As I noted with unashamed glee in an earlier post, the once seemingly monolithic conservative bloc that controlled the Republican Party now seems more like too many rats in too small a box. Here's another example, from Ryan Sager's op-ed in yesterday's New York Sun:
The face of the Republican Party in Iowa is the face of a losing party, full of hatred toward immigrants, lust for government subsidies, and the demand that any Republican seeking the office of the presidency acknowledge that he's little more than Jesus Christ's running mate. The pandering from the stage told the story. Mr. Romney promised not a chicken in every pot, but "a button on every computer" for parents to block obscene material. Anti-immigrant ranter Tom Tancredo nearly brought the house down decrying the fact that Americans sometimes have to "Press 1" for English. Mr. Huckabee earned his second-place finish in part by making the specious claim that farm subsidies safeguard America's food independence. (You think it's bad depending on foreign oil, Mr. Huckabee asked? "Wait until our country messes up and has to depend on foreign food.") Senator Brownback of Kansas, the third-place finisher, declared as he often does in his stump speech, quoting Mother Teresa: "All for Jesus. All for Jesus. All for Jesus. All for Jesus."

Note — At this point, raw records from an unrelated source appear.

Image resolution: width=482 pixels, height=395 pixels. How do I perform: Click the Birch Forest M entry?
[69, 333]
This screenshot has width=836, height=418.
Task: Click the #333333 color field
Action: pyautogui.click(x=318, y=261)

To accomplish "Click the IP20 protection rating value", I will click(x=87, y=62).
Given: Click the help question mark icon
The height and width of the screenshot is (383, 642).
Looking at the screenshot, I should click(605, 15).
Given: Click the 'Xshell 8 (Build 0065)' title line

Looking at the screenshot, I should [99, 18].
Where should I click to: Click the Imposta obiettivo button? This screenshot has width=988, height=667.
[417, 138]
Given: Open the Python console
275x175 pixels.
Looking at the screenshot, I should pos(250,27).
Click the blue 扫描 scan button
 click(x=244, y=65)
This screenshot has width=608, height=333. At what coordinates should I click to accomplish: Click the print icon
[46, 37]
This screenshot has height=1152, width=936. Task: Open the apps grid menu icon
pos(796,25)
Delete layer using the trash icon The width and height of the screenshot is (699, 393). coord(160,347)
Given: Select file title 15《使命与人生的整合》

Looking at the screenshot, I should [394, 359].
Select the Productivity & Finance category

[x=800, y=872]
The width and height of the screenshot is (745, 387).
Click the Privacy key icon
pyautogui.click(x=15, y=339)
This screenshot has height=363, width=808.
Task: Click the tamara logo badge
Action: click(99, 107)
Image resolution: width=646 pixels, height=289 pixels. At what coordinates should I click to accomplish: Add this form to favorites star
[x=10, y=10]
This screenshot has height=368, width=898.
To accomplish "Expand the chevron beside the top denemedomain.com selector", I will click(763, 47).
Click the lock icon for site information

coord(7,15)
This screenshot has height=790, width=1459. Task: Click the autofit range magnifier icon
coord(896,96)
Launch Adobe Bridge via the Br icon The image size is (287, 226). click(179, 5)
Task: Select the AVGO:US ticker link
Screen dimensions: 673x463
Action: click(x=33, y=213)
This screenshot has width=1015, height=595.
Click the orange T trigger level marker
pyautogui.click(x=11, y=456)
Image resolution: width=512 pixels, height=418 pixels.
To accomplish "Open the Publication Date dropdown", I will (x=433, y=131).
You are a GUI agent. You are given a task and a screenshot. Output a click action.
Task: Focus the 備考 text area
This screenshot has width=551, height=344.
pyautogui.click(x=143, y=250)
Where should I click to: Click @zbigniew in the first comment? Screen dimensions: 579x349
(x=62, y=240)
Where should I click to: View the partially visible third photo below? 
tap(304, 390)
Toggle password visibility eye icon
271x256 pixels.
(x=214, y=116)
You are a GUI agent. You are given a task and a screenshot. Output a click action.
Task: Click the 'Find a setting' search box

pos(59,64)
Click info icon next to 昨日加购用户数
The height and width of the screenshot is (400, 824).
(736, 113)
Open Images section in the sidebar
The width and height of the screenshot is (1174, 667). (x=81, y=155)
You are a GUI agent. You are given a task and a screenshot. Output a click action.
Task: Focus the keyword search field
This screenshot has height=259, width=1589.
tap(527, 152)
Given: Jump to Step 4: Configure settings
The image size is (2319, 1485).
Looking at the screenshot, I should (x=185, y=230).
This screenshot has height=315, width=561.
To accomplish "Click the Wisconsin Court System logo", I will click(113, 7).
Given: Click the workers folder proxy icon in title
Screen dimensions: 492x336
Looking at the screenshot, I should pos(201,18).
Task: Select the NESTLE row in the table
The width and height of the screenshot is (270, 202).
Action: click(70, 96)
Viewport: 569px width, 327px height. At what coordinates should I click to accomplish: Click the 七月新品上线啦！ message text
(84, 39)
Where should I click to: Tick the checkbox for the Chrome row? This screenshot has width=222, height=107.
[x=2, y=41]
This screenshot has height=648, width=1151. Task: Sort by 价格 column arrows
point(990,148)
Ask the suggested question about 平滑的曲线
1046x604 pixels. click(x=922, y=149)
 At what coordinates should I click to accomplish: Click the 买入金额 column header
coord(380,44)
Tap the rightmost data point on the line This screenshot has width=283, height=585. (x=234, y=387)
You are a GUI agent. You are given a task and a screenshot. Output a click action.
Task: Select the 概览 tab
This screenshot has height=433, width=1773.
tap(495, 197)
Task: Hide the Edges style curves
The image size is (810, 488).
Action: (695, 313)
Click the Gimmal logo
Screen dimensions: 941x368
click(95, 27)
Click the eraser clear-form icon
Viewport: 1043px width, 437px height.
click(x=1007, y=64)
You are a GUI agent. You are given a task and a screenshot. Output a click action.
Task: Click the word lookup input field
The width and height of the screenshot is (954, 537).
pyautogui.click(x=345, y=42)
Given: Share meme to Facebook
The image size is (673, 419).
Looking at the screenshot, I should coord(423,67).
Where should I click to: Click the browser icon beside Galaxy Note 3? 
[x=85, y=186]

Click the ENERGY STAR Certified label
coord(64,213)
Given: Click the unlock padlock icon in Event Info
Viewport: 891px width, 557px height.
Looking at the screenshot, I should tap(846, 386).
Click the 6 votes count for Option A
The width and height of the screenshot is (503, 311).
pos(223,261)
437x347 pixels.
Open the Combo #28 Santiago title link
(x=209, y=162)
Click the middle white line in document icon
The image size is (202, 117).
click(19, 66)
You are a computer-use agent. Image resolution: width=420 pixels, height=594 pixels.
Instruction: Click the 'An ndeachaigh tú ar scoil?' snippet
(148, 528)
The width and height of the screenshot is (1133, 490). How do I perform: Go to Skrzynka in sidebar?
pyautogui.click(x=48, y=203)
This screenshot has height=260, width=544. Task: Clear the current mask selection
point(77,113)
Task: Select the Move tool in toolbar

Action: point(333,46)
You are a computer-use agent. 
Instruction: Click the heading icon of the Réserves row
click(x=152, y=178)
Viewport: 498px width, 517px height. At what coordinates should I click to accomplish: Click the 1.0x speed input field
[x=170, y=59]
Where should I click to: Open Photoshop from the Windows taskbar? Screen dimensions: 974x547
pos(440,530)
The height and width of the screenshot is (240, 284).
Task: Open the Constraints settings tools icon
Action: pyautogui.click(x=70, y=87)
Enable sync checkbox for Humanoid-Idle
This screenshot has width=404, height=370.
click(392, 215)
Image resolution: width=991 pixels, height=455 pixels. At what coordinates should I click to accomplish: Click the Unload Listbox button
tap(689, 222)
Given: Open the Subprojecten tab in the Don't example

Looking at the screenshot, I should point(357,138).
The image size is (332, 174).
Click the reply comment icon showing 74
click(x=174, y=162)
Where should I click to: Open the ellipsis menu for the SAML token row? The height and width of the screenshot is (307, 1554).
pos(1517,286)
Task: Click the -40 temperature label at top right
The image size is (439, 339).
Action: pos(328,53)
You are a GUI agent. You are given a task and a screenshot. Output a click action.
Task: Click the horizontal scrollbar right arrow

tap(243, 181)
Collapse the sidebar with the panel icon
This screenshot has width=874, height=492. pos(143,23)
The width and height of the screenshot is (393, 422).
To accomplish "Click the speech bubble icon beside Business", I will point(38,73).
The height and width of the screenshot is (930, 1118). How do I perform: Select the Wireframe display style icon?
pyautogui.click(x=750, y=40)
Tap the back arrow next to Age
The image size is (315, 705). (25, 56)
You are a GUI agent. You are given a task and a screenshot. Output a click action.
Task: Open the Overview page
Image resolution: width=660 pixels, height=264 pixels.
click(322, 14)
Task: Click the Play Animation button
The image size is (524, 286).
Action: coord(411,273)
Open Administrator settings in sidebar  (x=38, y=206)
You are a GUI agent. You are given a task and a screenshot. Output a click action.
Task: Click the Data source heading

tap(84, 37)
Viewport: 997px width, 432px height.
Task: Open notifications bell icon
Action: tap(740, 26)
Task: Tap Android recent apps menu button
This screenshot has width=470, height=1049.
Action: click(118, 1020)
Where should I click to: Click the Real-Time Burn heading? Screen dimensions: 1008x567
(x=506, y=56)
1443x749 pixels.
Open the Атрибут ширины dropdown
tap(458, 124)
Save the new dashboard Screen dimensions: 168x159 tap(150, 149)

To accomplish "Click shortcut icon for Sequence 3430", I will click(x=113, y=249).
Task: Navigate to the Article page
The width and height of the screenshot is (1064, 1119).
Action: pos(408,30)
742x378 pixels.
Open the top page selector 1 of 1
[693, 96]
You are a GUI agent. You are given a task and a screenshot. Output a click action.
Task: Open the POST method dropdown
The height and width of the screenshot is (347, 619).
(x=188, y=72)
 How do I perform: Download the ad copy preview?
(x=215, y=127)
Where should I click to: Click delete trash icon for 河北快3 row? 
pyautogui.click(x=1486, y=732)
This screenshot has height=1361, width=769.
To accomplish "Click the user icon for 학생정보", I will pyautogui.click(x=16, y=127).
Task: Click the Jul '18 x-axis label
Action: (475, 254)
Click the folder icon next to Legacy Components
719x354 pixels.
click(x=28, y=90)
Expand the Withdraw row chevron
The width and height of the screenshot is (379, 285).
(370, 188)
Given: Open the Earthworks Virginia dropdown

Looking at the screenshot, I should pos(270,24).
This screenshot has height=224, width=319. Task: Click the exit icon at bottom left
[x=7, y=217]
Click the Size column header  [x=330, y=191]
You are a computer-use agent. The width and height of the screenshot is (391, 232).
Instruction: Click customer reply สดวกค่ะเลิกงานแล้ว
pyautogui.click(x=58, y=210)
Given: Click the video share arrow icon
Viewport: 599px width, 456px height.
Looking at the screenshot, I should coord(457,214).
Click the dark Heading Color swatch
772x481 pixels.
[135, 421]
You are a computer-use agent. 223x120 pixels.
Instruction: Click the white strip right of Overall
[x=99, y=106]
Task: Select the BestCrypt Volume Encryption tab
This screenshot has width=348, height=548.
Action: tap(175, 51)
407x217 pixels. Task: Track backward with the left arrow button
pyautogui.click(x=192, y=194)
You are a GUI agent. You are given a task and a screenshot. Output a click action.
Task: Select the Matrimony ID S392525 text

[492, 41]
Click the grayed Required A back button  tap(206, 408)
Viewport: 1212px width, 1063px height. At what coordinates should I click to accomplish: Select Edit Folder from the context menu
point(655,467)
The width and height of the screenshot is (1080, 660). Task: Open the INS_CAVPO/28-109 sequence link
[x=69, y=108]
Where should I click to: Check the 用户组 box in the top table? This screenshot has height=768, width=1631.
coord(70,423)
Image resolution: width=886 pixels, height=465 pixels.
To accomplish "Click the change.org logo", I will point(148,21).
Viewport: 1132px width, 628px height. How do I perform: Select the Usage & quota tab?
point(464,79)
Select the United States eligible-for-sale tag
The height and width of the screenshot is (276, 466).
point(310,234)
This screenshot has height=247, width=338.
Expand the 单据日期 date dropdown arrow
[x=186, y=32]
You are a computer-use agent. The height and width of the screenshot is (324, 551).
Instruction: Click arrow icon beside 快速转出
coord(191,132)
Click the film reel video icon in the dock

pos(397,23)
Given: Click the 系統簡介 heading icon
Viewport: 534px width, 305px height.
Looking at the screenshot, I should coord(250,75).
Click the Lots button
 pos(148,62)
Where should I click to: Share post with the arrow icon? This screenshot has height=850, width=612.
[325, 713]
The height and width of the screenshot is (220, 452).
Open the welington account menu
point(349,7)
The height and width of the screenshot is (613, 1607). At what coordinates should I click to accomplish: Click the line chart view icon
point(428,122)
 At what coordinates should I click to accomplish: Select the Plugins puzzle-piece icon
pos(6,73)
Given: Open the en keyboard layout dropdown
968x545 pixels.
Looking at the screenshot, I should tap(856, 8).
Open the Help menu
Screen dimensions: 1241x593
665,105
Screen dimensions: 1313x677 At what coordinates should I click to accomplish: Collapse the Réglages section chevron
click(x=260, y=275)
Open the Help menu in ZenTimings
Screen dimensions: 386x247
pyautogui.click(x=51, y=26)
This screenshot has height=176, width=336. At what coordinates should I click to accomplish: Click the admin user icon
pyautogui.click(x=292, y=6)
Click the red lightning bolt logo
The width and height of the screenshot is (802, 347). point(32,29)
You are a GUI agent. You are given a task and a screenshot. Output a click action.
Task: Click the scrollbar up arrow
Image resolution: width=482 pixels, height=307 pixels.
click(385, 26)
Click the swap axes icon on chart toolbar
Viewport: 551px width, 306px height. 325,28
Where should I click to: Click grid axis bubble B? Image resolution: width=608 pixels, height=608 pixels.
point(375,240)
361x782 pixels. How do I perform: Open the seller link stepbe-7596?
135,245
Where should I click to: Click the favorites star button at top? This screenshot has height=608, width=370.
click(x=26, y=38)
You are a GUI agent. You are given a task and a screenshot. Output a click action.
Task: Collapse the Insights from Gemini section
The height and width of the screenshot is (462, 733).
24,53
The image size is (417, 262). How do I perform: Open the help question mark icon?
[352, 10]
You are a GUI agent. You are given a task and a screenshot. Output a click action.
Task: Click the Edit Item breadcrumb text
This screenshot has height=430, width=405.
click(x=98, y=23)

Hat tip for the link to Tim Grieve, who in his post, also from yesterday, opens up with the most intriguing bit of inside baseball thinking about Rove that I've heard yet:
Maybe we've been doing this too long, but our first reaction to the news that Karl Rove is resigning was to wonder why he's doing it now. Which is to say, what does he want all of us not to be thinking about while we're busy thinking about him?
And along those lines, the first thought we had this morning was this: Jeez, Rove really didn't want Mitt Romney to have the post-Iowa day in the sun that he would be enjoying today if only Rove hadn't knocked him out of the news cycle.